I really doubt that is going to be the message going forward. It may be ‘you should have made a deal that protected jobs etc’ but unless the whole shebang has gone utterly tits up no one is going to seek to refight the referendum.


----------



## Mr Moose (Jan 10, 2020)

The39thStep said:


> What are Labours plans to regenerate those forgotten towns given the fact that the EU failed to do so?



What were they before? It has time to develop new ones.

But it’s down to the Tories right now and their feet should be held to the fire over it.


----------



## SpackleFrog (Jan 10, 2020)

Mr Moose said:


> I really doubt that is going to be the message going forward. It may be ‘you should have made a deal that protected jobs etc’ but unless the whole shebang has gone utterly tits up no one is going to seek to refight the referendum.



Wanna bet? Jess Phillips already is.


----------



## killer b (Jan 10, 2020)

SpackleFrog said:


> Yes, that's a very good point - for all the radical proposals in the manifesto there was nothing about funding local councils.


There's quite a lot in it about funding local councils. Starting with the very first line of the Communities and Local Government section, _Labour will reverse the Tory decade of austerity for local government and aim to restore council spending powers to 2010 levels over the lifetime of the Parliament. _


----------



## rasputin (Jan 10, 2020)

ska invita said:


> Majority Labour voters, 2 to 1 broadly, voted remain






andysays said:


> That's not my recollection, though I may be wrong.
> 
> Are you/your source referring to Labour voters in 2017, 2019 or at some unspecified point in the past?



According to the British Election Study, 68% of Labour voters supported remain in the 2016 referendum.


----------



## Mr Moose (Jan 10, 2020)

SpackleFrog said:


> Wanna bet? Jess Phillips already is.

# # # # # # #

__Work request A__: Translate this sentence from the forum thread about Labour and the referendum into Spanish: "According to the British Election Study, 68% of Labour voters supported remain in the 2016 referendum."
__Work request B__: Continue the forum thread about Labour and the referendum from the point where it stops.

__Given information__:
# # # # # # #

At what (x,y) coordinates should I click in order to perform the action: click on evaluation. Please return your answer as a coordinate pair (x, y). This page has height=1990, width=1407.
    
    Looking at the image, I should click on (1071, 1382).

# # # # # # #

__Task result A__: Según el British Election Study, el 68 % de los votantes laboristas apoyaron la permanencia en el referéndum de 2016.

__Task result B__:
No one is going to listen to her. Or at least no one important in this game.


----------



## SpackleFrog (Jan 10, 2020)

killer b said:


> There's quite a lot in it about funding local councils. Starting with the very first line of the Communities and Local Government section, _Labour will reverse the Tory decade of austerity for local government and aim to restore council spending powers to 2010 levels over the lifetime of the Parliament. _



Fair, have to say I didn't read it. Do you think this was adequately communicated?


----------



## treelover (Jan 10, 2020)

Monkeygrinder's Organ said:


> Anyone is going to get that tbf. They can't be picking a leader on the basis of 'who won't the right wing press attack' as that person doesn't exist.



Lisa Nandy would be a bit harder to attack.


----------



## killer b (Jan 10, 2020)

SpackleFrog said:


> Fair, have to say I didn't read it. Do you think this was adequately communicated?


I dunno. It certainly wasn't adequately reported though.


----------



## sleaterkinney (Jan 10, 2020)

Yeah, but is that Real Labour voters or fake labour voters?


----------



## sleaterkinney (Jan 10, 2020)

No-one will go full rejoin until they see how it pans out.


----------



## The39thStep (Jan 10, 2020)

Mr Moose said:


> What were they before? It has time to develop new ones.
> 
> But it’s down to the Tories right now and their feet should be held to the fire over it.


Completely agree with holding the Tories to account and a large test will be around the North West and North East and the promises of ' powerhouses' and more control locally . However holding to account without articulating what Labour has to offer in those areas  are two different things. Many of the places that went to the Tories are unlikely to directly benefit from ' powerhouse' strategies in any case, cities might but towns only indirectly.


----------



## The39thStep (Jan 10, 2020)

rasputin said:


> According to the British Election Study, 68% of Labour voters supported remain in the 2016 referendum.


Take the large cities out and you have a different picture


----------



## Mr Moose (Jan 10, 2020)

treelover said:


> Lisa Nandy would be a bit harder to attack.



Yes, though you can attack anyone if they are pulling one way and the Party is pulling another. Whether Nandy, Starmer or RLB they collectively have to at some point decide what Labour’s view (of the future post Brexit arrangements) will be going forward. They can all then rally round it however they fought in the war.


----------



## Mr Moose (Jan 10, 2020)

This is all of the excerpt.